## Exercise instructions
Reproduce the items starting with the line that contains "The height and width of the screenshot is (633, 1366)." and going on through the line that contains "[x=941, y=76]", requests included, and raise every coordinate in the answers by 104.

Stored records
[start]

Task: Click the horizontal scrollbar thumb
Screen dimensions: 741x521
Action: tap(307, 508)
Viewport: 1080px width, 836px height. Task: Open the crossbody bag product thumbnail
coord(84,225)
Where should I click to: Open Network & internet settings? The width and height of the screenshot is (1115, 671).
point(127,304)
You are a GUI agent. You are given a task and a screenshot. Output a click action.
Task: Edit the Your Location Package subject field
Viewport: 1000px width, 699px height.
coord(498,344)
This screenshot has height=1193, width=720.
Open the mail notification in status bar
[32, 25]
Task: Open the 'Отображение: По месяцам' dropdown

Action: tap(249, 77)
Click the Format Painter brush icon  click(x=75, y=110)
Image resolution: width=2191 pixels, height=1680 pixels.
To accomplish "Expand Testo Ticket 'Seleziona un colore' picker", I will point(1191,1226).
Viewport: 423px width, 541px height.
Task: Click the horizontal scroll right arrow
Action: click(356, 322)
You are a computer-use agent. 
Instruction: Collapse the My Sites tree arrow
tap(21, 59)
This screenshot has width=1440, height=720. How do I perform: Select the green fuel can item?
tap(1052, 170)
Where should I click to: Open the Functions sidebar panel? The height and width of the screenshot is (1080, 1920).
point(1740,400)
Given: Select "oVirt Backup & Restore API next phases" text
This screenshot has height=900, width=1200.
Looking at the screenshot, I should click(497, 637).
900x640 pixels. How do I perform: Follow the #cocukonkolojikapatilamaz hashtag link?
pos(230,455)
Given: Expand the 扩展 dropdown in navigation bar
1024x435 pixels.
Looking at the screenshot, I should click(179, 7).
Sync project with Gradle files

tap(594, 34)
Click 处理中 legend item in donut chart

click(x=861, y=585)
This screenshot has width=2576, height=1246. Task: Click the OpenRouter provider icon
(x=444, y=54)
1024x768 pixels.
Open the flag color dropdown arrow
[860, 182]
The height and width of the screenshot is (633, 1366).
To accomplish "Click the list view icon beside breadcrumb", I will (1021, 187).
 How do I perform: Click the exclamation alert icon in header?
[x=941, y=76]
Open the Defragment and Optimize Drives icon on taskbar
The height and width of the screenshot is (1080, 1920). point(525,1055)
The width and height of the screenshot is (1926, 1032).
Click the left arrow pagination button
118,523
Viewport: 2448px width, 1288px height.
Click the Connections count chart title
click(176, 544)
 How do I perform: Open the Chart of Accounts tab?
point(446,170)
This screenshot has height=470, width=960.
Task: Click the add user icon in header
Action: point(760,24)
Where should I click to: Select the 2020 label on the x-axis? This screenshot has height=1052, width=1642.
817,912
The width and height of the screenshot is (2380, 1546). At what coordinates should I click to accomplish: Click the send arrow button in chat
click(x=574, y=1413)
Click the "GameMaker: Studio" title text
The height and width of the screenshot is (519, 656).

[end]

## Task solution
The height and width of the screenshot is (633, 1366).
To accomplish "Click the list view icon beside breadcrumb", I will (1125, 291).
 How do I perform: Click the exclamation alert icon in header?
[x=1045, y=180]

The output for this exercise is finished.